复现率取决于对照的选择,保持对照队列的频繁更新是很重要的。同样重要的是要确保对照使用相同的测序平台、文库制备方法、目标捕获试剂盒。
WES的新发现
作者回顾了与已知疾病基因重叠的CNVs,在4例无诊断结果的个体中(已通过SNV/indel only exome和SNP array分析),发现了4个新的诊断性CNVs。
作者发现了外显子组数据中嵌合性读长中两个缺失的准确断裂点,并通过Sanger测序验证了这些断点。
影响CNVs真阳性的因素
在CMA中,已知CNVs中的探针数量与call(检出)的置信度相关,并且假阳性率随着探针数量的减少而增加。
非靶向外显子的全基因组范围的芯片对<4个外显子具有较低的分辨率,因此,芯片可能不是与WES比较的最佳正交技术。
WES在富含GC的区域、片段重复区域、序列复杂度较低的区域(low sequence complexity,约占基因组大小的60%,序列比对和组装困难),具有较低的测序效率。
由于基于靶向捕获,因此无论CMA或WES都可能存在“漏”捕的可能。
回顾假阴性时,发现大多数涉及多态性或片段重复区域以及基因的第一个或最后一个外显子。第一个外显子通常GC含量丰富,并且GC的含量极大地影响覆盖的深度。然而,目前并无证据表明最后一个外显子与测序过程中覆盖深度不均匀相关。
尽管取得了积极的结果,但仍存在一些挑战。无论使用何种技术,都无法确定基因组高度可变区域的精确拷贝数。当使用短读长测序时,基因组高度同源区域经常会导致假阳性和假阴性的CNVs检出。
使用外显子水平的平均比对率阈值有助于减少假阳性,但会完全排除一些临床疾病相关基因(如SMN1和SMN2)。排除较低的平均比对率的外显子后,会减少4.5%(8,527/190,340)的外显子数,包括短读长二代测序难以处理的一部分外显子(0.6%, 1,132/190,340)。但在本次研究中,漏报了两个临床相关的CNVs(HBA1/HBA2基因)。其好处在于减轻了下游分析和验证的负担。但对于STRC基因的缺失和重复,能达到100%的验证率,这也是令人鼓舞的,需要进一步的工作来了解对基因组其他类似区域的影响。

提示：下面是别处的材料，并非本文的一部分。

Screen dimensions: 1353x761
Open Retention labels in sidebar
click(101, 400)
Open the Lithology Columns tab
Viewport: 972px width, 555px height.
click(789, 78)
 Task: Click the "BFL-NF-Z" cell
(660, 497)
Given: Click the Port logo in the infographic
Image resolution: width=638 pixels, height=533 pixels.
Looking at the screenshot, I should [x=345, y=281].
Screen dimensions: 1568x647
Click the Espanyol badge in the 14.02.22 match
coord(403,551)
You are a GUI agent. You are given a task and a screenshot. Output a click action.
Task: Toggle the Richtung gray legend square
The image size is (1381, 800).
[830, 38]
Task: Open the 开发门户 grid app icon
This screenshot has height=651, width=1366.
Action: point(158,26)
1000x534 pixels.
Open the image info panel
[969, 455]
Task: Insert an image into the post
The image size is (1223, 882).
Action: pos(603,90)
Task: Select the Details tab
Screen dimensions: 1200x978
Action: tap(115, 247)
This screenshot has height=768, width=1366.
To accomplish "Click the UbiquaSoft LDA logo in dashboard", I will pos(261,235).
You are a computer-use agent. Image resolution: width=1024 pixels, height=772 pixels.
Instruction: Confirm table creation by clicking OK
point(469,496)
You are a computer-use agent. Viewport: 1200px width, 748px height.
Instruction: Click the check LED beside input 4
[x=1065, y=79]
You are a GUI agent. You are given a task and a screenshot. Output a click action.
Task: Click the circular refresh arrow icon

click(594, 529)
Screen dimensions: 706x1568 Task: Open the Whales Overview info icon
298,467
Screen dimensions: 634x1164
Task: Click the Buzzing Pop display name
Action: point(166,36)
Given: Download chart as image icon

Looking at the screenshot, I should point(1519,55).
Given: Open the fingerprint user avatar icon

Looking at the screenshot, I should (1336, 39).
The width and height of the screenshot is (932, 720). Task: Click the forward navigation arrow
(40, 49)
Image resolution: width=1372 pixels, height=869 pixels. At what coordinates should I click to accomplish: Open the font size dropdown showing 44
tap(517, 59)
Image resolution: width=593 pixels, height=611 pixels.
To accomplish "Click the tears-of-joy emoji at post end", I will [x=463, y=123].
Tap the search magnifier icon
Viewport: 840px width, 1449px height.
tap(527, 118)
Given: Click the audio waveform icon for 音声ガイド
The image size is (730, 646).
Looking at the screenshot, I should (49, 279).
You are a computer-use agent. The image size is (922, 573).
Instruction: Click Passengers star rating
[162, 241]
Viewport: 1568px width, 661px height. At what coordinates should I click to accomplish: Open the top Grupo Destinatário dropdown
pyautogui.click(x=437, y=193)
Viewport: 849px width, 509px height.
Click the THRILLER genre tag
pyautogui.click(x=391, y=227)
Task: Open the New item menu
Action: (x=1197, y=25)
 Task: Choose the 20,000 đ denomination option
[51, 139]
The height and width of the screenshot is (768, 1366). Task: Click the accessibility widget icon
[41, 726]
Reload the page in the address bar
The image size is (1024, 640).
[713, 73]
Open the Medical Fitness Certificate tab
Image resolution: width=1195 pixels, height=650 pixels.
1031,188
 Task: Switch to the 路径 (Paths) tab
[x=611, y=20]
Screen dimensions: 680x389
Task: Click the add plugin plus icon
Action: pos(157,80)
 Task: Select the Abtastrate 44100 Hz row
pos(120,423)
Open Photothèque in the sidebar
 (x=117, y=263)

通过WES,作者能够检测到临床相关的和复杂区域的CNVs,例如STRC基因,在检测样本中具有100%的验证率。(目前,STRC基因的标准检测方法是对外显子23和内含子25进行ddPCR检测)。而WES分析出STRC基因的3个外显子(外显子23、24、26),这是一个进步。
作者使用改进后的分析流程回顾149个CNVs,发现WES数据中有17个为假阳性,错误率为11.4%(相比标准的CMA分析);其中89%的假阳性CNVs位于多态性区域、片段重复区域、序列复杂度较低的区域;11%的假阳性CNVs位于两个邻近基因的第一/最后外显子。
综上
1.比较table3和table4发现,对于在临床上报告的CNVs而言,CMA和WES的一致率是100%,无差异。只是改进后的WES分析CNVs流程是为了减少假阳性率,而漏了2个缺失CNVs。